Creative Constraints of Ice and Fire

One of the things about A Song of Ice and Fire that I was less than enthused about is the books’ fixation on constructing an intricately realized bizarro version of medieval England. Why so many Americans are fixated on a world that was largely gone by the time Columbus made it across the Atlantic, and whose influence a lot of our ancestors came here specifically to get some distance from, is kind of irritating.

But since Western fantasy fiction co-opts medieval Europe all the time, this isn’t really news. What apparently is news is that the books have a lot of violent sexism and misogyny, which led George R. R. Martin to tell Entertainment Weekly that the one choice necessitated the other. Naturally I was not enthused.

Martin actually made several different arguments to explain the sexism in the books, Some of the arguments are okay, a couple of them are really good, and a couple are really bad.

For instance, the claim that sexism had to be there because that’s what history was like—”the Middle Ages were not a time of sexual egalitarianism”—is a pretty good example of the selective realism that too many authors use to defend questionable story choices. A Song of Ice and Fire is not set in the Middle Ages, and the story wouldn’t work if it did, because the Middle Ages didn’t have dragons and zombies and 800-foot-high ice walls. Any one of those things is more impossible to imagine actually existing than a non-patriarchal society.

Martin has a response to this argument, and it’s equally unconvincing:

Now there are people who will say to that, ‘Well, he’s not writing history, he’s writing fantasy—he put in dragons, he should have made an egalitarian society.’ Just because you put in dragons doesn’t mean you can put in anything you want. If pigs could fly, then that’s your book. But that doesn’t mean you also want people walking on their hands instead of their feet. If you’re going to do [a fantasy element], it’s best to only do one of them, or a few.

Leaving aside that he appears to be classifying egalitarianism as “[a fantasy element],” his argument doesn’t even make sense. For one thing, his story doesn’t just have dragons. It has clairvoyants who can predict the future or control animals with their minds. It has zombies and people who can raise the dead. It has shadow wraiths that assassinate people. It has seasons that last for years and don’t happen at regular intervals. That is considerably more than one fantasy element.

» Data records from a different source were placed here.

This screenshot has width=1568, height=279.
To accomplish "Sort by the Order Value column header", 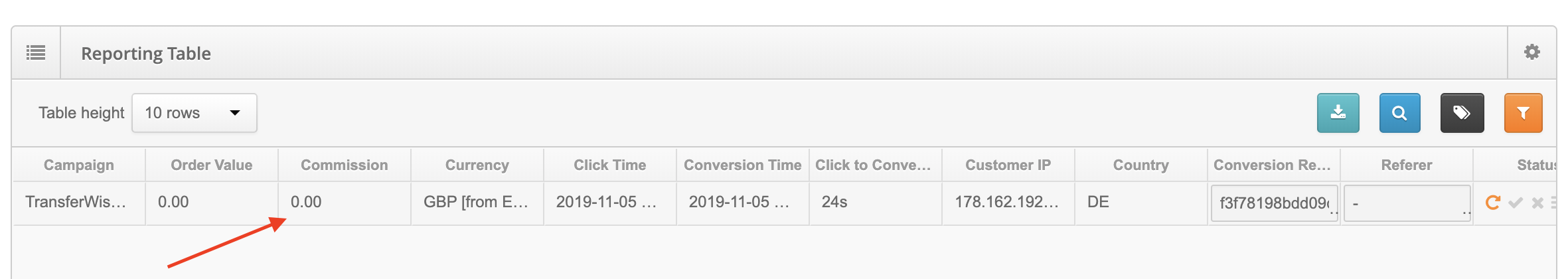I will pos(211,165).
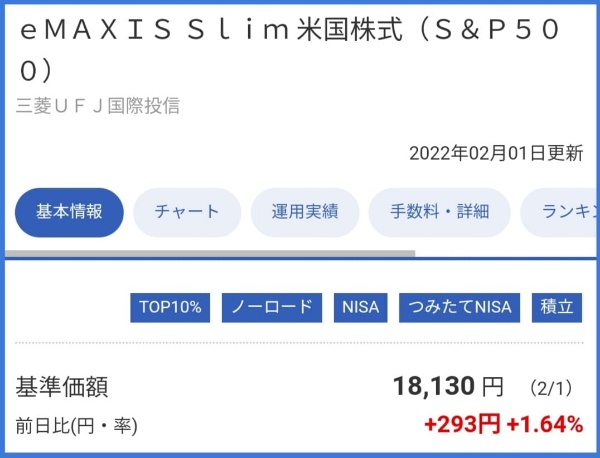The height and width of the screenshot is (458, 600).
Task: Tap the つみたてNISA tag
Action: tap(460, 307)

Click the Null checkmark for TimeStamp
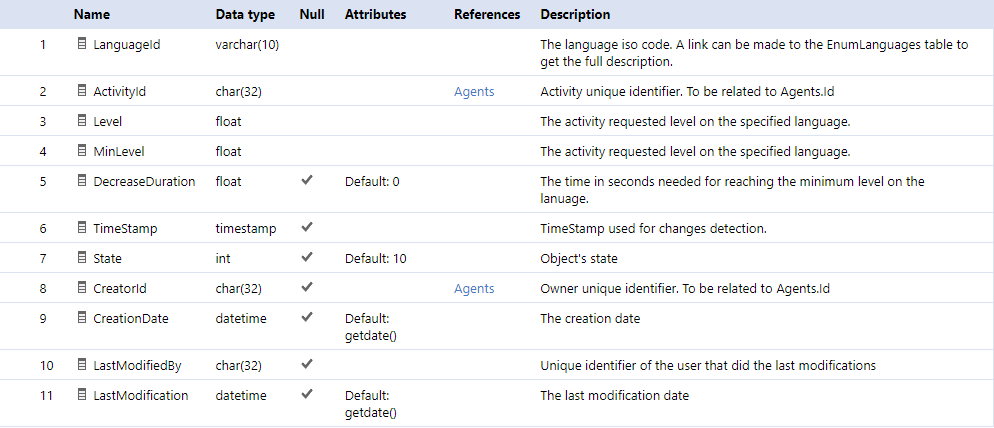[x=307, y=228]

And there’s no grand unified theory of why one of them would necessitate all the others. Instead, they all fit together because they’re all the sort of things you’d pretty much expect to see in fantasy fiction and (more importantly) the books have a well-crafted story in which a lot of thought went into making it all work together. There’s no reason an author couldn’t put that kind of effort into depicting a non-misogynist society as well.

The real reason George R. R. Martin didn’t do that in A Song of Ice and Fire is because he didn’t want to. Which is a perfectly fine reason, because there really is a storytelling constraint at work, and he does get around to mentioning it eventually.

After coming dangerously close to arguing that his books can’t be sexist because women read them, he delivers the actual good argument.

I’m writing about war, which what almost all epic fantasy is about. But if you’re going to write about war, and you just want to include all the cool battles and heroes killing a lot of orcs and things like that and you don’t portray [sexual violence], then there’s something fundamentally dishonest about that.

In other words, he can’t not write about sexism and sexual violence because sexism and sexual violence are part of the point of the books. Complaining about that is a bit like complaining that characters in Adventures of Huckleberry Finn are racist.

I don’t think much of arguments that say a writer should embrace realism for its own sake, because the world is a big place and lots of things are real. Every author chooses which elements they include in their stories and which ones they leave out, and those choices have consequences whether they’re meant to or not. So if you’re working with sensitive or controversial material, what’s important is that you think critically about what you’re doing.

It also helps if you can explain what you’re doing without implying that your way is the only possible way to write a story. That both isn’t untrue and undercuts the actual value of the choices you’re making.